= TASK REQUIREMENTS =
Rewrite the listing from the line containing "Task: Click the InstallShield" through the line containing "click(x=254, y=57)", with "checkbox" replaced by "check box" and everything else left as it is. Omit the pictures from your answer.

= ENTRIES SHOWN =
* begin *

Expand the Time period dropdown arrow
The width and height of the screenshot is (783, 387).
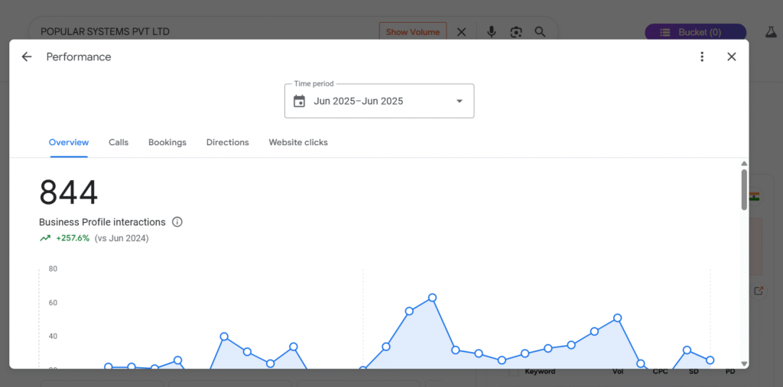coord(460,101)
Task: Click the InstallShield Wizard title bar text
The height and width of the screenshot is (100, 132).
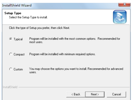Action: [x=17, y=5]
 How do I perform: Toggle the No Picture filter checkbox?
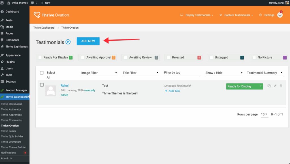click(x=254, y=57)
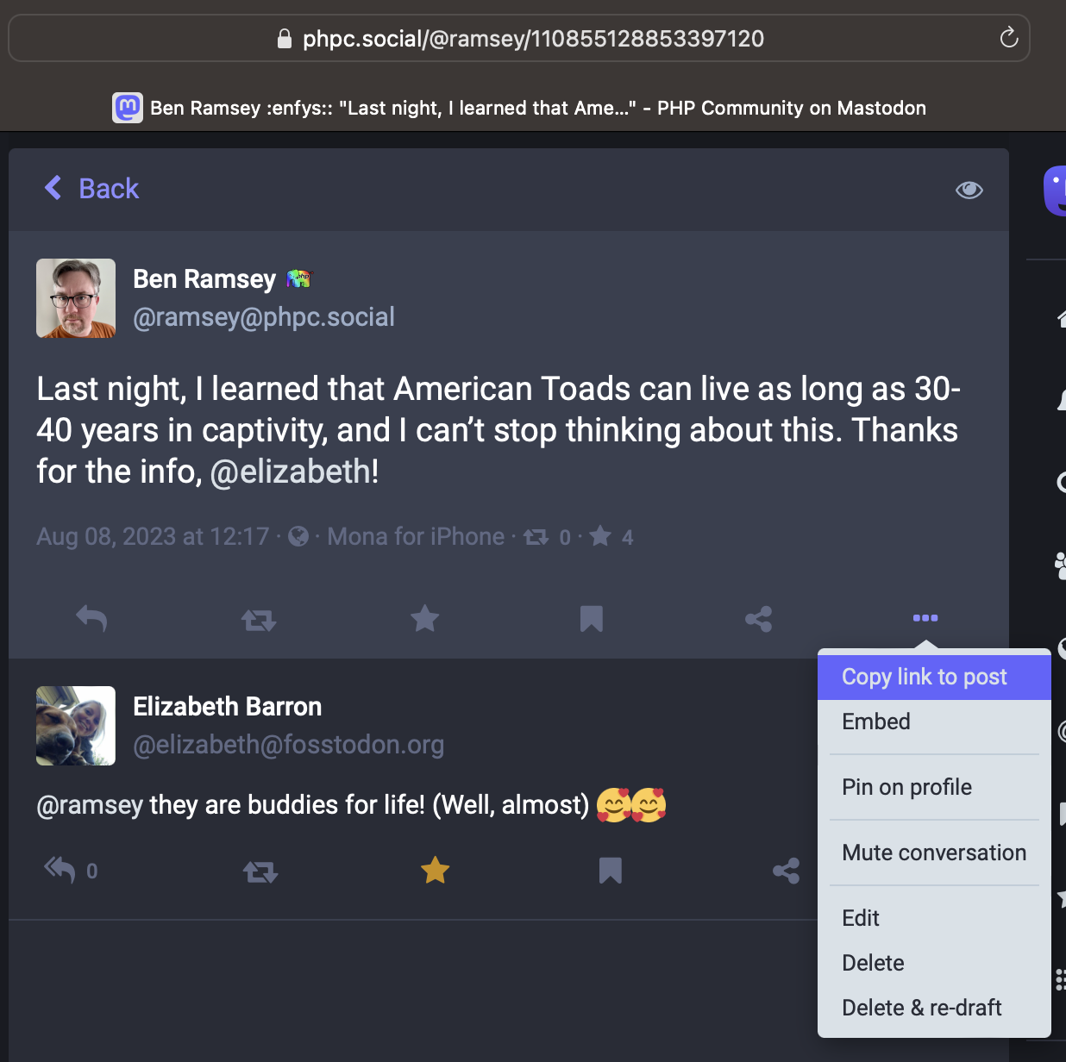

* end *
* begin *

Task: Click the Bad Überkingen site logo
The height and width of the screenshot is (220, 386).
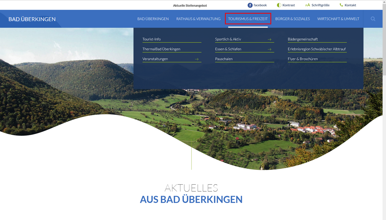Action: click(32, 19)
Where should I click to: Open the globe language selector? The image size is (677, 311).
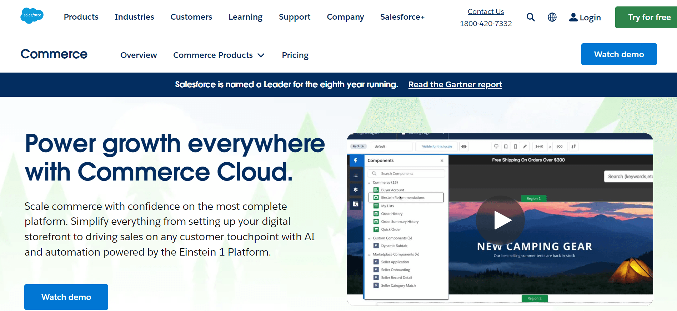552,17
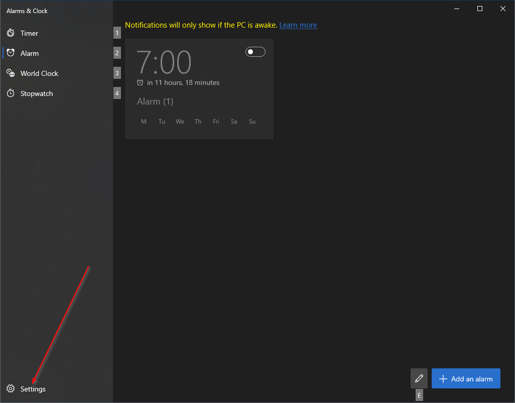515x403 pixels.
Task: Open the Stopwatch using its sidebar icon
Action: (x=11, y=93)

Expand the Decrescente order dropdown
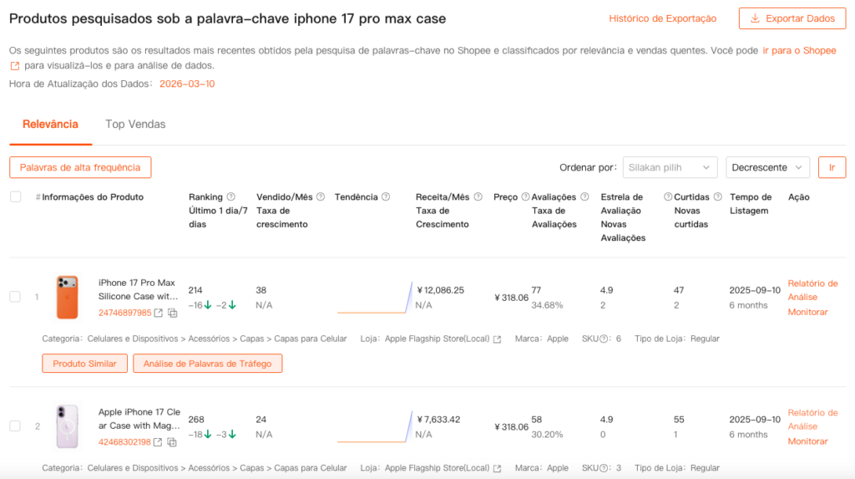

* end *
* begin *

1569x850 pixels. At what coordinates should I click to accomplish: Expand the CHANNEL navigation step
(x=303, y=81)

* end *

= FULL OUTPUT =
Task: Click the InstallShield Wizard title bar text
The height and width of the screenshot is (100, 132).
Action: [x=17, y=5]
 How do I perform: Toggle the No Picture filter check box?
click(x=254, y=57)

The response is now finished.